Also, someone else lives in Dallas. Every time he drives his car, he can count
on one hand the number of people he sees cycling. He uses that fact to justify
driving in a manner menacing to cyclists.

------
edd
What a coincidence, I was hit by a car while commuting in to London on my bike
today and ended up in A&E via an ambulance. The first thing I did was upload
the data to connect.garmin.com to see the vitals during and after the event.

------
dgallagher
I've ridden my bike along that area (route 20) in the past and it's,
unfortunately, quite dangerous due to poor road design and poor drivers.
Mostly it's a two-lane road which barely has room for a biker and car to be
side-by-side with. It's very very busy with lots of traffic and traffic
lights. I'm glad the author seems to be OK.

\--------------------

Whenever I ride, I assume every driver is an idiot. That means they run red
lights, speed, don't pay attention b/c of being on a cell phone, etc...
Actually that sums up a lot of Massachusetts drivers. ;)

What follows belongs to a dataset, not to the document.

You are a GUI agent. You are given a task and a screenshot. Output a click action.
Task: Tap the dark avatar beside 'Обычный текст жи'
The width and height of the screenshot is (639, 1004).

There needs to be some sort of proactive movement in-and-around Boston to
increase bicycle safety. Ideally, under cover police on bikes, handing out
tickets and pulling licenses whenever they see a motorist doing something
dangerous. Make this very visible and public. If cyclists wear cameras on
their helmet, hand the video to police to track down bad drivers who cut them
off or do other things that are illegal.

Bikes and cars have equal right-of-way on the roads. Most people in this state
don't honor that law. It's an attitude problem that has to change.

Of course cyclists must obey laws too. Riding on the wrong side of the road,
not obeying road laws, not using hand singles to turn, are all recipes for
disaster.

One of the best pieces of advice I've read for cyclists is to always ride
predictable. That lessons your chance of being hit by a car.

Definately a problem that needs to be solved.

------
points
FWIW Endomondo allows others to track your ride in the free version. They can
also send you messages: eg They type in the webapp "Keep going! Go faster",
and your phone cuts the music out and does text->speech of 'Message from
<user>: keep going! go faster' It's quite cool :)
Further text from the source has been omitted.